The world was thrown into a state of shock when the news of the death of US basketball legend Kobe Bryant broke on Sunday.
The BBC reports that Bryant, 41, and his 13-year-old daughter, Gianna, were traveling in a private helicopter when it came down and burst into flames.
The helicopter crash which occurred in the city of Calabasas, California killed all nine people on board.
Regardless of how heart wrenching and traumatic this sad event may be for numerous people, its full impact would surely be felt by those who were closest to him – including his wife and other daughters.
However, being a successful and celebrated star means that such tragic death at a young age would garner a lot of media coverage and reflection.
It brings along both nervy shocks and apprehensive pause. Moments like these force us to be confronted with realities such as life’s brevity, frailty and uncertainty. For one can be hugely successful and wealthy, yet stalked by that unwanted foe, death.
The perennially neglected reality remains – both rich and poor, famous and infamous, young and old – are daily gravitating towards their end. But we all tend to ward off this reality by surrounding ourselves with things that help distract us from it. Hence, we’re forcefully jolted by the moments that remind us of death’s reality.

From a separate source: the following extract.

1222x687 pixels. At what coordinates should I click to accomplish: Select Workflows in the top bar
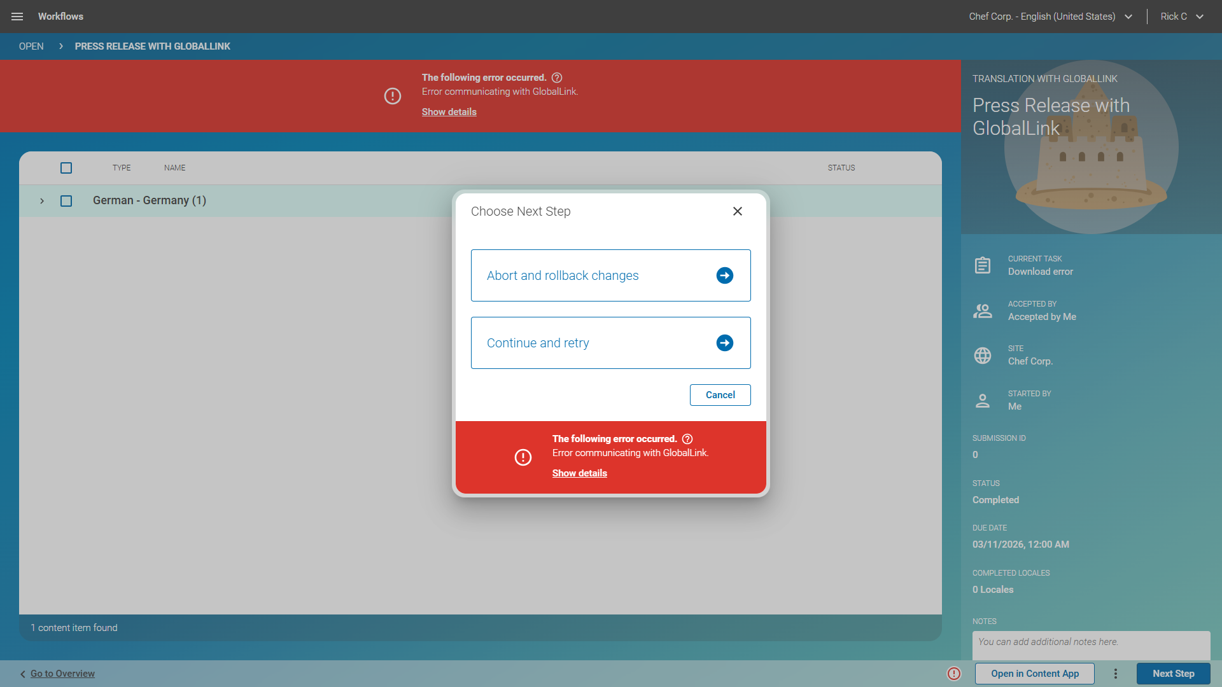[x=60, y=17]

In his 1974 Pulitzer Prize-winning book, “The Denial of Death”, American anthropologist, Ernest Becker, pointed out that we surround ourselves with activities that dislodge us from focusing on it.
He said, “…the idea of death, the fear of it, haunts the human animal like nothing else.”
Becker further argued that society is constructed to repress our fear of death. Despite its inevitability – in fact, because of its inevitability – we shove it to the back of our minds, until we’re forced to face it.
Therefore, the sudden death of acclaimed stars still in their prime cause us to reconsider this sidelined reality. The statement by C. S. Lewis that pain might be the creator shouting out to us, rings true. “It is [God’s] megaphone to rouse a deaf world,” Lewis said.
As I walked back from church yesterday, I witnessed a little crowd gather at a cemetery to bury someone. Like other thousands who lost their lives yesterday, that didn’t make front page. We are surrounded by death. We can’t push it away.
We might however ask: is that all there is to life? If it is, then maybe we should all eat, drink and be merry for tomorrow we die. But if it’s not, then we should closely consider it, for God might be using it to rouse a deaf world.